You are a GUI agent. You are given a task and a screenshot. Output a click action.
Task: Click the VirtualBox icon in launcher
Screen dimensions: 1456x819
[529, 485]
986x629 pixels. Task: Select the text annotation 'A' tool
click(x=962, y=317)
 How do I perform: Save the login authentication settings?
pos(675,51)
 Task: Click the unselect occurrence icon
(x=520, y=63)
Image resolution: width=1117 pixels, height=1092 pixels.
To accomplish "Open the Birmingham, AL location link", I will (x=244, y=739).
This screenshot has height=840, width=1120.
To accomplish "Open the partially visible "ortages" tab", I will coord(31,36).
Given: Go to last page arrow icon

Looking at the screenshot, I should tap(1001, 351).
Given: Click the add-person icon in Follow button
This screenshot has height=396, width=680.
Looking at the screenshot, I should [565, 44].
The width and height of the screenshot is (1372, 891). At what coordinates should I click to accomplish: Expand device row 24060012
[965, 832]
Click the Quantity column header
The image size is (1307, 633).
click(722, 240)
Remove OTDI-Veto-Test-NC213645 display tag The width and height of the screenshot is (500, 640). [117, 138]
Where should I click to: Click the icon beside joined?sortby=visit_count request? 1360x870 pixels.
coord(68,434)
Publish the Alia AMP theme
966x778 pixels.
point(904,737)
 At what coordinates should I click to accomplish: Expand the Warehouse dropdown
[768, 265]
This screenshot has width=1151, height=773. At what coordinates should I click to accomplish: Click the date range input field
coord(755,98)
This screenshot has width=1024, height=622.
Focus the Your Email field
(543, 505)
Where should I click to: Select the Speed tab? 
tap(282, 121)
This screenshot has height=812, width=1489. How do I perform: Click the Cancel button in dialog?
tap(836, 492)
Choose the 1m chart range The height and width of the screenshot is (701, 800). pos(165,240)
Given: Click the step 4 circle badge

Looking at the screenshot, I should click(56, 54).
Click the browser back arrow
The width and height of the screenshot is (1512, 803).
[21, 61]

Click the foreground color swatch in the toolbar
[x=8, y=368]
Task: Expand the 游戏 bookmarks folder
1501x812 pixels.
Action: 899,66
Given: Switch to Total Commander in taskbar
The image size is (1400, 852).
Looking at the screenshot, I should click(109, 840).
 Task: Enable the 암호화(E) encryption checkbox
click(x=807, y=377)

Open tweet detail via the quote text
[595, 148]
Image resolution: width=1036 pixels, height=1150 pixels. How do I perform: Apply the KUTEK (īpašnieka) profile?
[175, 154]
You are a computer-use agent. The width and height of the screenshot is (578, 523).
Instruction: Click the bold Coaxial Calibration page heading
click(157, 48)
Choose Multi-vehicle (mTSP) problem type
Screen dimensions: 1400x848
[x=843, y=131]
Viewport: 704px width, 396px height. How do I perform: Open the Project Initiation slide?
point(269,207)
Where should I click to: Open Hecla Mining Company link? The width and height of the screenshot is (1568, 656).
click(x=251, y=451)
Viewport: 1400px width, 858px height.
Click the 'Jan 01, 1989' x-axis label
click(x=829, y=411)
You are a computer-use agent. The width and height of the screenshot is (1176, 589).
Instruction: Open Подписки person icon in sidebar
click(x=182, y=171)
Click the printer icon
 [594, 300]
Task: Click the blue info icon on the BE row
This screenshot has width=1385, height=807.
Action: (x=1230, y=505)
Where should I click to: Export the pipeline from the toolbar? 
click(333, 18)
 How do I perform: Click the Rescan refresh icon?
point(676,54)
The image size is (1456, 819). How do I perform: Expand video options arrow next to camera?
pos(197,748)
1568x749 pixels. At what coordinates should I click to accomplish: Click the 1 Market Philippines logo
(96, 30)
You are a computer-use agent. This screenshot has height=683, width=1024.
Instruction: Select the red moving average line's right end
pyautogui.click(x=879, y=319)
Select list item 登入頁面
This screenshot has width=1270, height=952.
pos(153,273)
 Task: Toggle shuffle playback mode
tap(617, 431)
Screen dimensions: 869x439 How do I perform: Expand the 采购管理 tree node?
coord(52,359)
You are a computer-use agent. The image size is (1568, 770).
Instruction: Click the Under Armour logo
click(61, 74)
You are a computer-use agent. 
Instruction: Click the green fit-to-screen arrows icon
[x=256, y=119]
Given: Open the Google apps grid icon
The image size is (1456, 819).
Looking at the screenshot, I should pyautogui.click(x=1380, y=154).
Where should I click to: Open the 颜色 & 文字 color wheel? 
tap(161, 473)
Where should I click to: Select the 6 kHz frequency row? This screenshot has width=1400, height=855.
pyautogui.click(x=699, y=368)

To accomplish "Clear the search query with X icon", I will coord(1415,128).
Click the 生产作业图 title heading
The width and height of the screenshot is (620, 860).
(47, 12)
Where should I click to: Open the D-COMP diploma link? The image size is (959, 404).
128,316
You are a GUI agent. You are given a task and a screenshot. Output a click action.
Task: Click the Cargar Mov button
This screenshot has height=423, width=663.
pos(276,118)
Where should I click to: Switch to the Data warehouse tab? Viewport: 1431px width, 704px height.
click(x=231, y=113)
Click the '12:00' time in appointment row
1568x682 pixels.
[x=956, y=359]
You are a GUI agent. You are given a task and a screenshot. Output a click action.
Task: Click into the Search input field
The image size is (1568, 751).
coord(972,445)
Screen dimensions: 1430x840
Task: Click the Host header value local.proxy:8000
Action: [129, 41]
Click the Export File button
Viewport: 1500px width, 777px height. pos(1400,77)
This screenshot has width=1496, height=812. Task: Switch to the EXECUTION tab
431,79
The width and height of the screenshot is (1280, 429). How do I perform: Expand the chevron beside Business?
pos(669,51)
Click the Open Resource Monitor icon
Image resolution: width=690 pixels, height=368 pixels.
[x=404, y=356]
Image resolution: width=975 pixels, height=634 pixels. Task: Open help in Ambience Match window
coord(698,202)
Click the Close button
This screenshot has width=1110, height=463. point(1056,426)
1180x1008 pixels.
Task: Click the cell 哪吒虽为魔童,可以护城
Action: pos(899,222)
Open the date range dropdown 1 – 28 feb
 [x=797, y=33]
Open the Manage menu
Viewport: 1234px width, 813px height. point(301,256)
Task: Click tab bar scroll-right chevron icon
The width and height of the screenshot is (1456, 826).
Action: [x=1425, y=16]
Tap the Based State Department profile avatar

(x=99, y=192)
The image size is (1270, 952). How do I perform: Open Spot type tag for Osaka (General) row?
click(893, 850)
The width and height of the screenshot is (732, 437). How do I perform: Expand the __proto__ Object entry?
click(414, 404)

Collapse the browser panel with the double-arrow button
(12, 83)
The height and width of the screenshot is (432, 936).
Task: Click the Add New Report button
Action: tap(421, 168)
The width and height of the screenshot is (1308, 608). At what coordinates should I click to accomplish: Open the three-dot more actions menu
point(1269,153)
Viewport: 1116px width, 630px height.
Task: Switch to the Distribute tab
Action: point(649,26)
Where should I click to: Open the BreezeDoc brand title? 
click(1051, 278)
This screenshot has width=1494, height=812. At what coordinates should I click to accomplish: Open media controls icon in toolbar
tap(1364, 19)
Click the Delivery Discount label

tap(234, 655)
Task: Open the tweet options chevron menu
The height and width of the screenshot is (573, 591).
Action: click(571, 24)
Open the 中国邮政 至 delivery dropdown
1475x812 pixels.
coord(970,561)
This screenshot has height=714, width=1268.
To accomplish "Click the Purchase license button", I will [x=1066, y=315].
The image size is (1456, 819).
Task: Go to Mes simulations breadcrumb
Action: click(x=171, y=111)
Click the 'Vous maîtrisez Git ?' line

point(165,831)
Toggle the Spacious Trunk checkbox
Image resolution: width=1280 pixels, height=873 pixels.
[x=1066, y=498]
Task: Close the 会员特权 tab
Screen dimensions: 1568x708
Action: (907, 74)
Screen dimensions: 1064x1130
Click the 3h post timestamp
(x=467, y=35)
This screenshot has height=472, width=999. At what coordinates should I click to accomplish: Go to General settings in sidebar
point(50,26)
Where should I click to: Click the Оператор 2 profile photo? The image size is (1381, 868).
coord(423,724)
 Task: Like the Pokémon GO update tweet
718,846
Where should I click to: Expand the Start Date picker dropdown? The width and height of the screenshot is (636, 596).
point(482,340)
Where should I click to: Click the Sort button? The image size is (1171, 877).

============================================================

** EXERCISE **
Could you edit the material above, rewriting everything from the line containing "Viewport: 704px width, 396px" down to the line containing "click(333, 18)" with "printer" changed to "scanner" and nothing else altered?

** IN RESPONSE **
Viewport: 704px width, 396px height. How do I perform: Open the Project Initiation slide?
point(269,207)
Where should I click to: Open Hecla Mining Company link? The width and height of the screenshot is (1568, 656).
click(x=251, y=451)
Viewport: 1400px width, 858px height.
Click the 'Jan 01, 1989' x-axis label
click(x=829, y=411)
You are a computer-use agent. The width and height of the screenshot is (1176, 589).
Instruction: Open Подписки person icon in sidebar
click(x=182, y=171)
Click the scanner icon
 [594, 300]
Task: Click the blue info icon on the BE row
This screenshot has width=1385, height=807.
Action: (x=1230, y=505)
Where should I click to: Export the pipeline from the toolbar? 
click(333, 18)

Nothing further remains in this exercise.